- _Text excerpt_
Investigate containerd user home directory has the wrong owner and group IDs

clarafu commented 2 years ago

Summary

There was a user that reported they were seeing a container image that was used to run integration tests, and the user’s home directory had the wrong owner and group IDs. The container image resource pinned so nothing has changed in the container image.

More information can be found in the slack channel thread in hush-house, but it seemed to have happened after they upgraded their workers to the new 7.7 version.

Triaging info

Concourse version: 7.7.0
Browser (if applicable):
Did this used to work? Yes

cfryanr commented 2 years ago

Hi all, thanks for creating this issue for us.

- _Material for this task_
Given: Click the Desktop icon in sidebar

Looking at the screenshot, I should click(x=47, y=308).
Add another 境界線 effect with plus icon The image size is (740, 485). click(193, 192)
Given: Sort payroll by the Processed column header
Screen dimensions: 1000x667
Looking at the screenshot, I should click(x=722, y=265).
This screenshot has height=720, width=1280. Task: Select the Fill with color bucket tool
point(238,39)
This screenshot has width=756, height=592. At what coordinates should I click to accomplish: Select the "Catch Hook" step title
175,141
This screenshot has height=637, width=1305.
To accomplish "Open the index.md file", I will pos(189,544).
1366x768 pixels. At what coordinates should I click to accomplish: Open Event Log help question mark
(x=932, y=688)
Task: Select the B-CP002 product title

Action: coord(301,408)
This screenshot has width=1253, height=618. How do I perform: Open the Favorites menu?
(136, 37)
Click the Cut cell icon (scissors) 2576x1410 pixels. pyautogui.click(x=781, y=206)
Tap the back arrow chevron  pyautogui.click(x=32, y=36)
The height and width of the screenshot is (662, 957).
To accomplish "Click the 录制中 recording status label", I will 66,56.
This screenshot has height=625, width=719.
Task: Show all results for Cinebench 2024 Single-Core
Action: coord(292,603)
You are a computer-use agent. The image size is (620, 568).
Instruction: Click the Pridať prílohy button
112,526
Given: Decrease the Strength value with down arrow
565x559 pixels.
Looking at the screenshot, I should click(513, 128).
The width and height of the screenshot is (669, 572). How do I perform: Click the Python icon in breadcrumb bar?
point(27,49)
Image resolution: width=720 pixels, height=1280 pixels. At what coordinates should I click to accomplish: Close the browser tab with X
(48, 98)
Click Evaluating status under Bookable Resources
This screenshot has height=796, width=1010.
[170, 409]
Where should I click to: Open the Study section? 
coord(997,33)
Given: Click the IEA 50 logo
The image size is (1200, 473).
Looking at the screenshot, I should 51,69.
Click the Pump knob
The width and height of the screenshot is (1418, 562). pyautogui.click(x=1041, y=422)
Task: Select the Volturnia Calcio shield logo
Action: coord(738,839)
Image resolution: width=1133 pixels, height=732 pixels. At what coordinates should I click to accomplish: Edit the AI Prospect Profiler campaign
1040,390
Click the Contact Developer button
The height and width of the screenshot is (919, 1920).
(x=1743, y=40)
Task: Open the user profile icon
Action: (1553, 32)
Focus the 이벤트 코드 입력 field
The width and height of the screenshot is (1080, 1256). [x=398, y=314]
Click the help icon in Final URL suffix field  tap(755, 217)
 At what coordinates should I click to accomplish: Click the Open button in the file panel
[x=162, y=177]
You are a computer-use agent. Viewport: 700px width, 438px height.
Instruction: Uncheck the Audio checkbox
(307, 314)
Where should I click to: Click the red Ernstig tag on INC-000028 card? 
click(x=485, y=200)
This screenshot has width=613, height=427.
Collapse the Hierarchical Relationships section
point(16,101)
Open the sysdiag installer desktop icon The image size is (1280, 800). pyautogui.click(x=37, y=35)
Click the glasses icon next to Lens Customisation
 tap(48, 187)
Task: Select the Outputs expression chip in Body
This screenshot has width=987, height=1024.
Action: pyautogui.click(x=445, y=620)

- _Required task A_
From the containerd issue thread, reproduce word for word the part that opens with the words containing "Investigate containerd user" and closes with "new 7.7 version.".
- _Required task B_
In the records, rewrite the part that opens with the line containing "Click the Cut" and closes with the line containing "Tap the back", changing "chevron" to "caret" and keeping everything else the same. Output only those lines.

- _Expected output A_
Investigate containerd user home directory has the wrong owner and group IDs

clarafu commented 2 years ago

Summary

There was a user that reported they were seeing a container image that was used to run integration tests, and the user’s home directory had the wrong owner and group IDs. The container image resource pinned so nothing has changed in the container image.

More information can be found in the slack channel thread in hush-house, but it seemed to have happened after they upgraded their workers to the new 7.7 version.

- _Expected output B_
Click the Cut cell icon (scissors) 2576x1410 pixels. pyautogui.click(x=781, y=206)
Tap the back arrow caret  pyautogui.click(x=32, y=36)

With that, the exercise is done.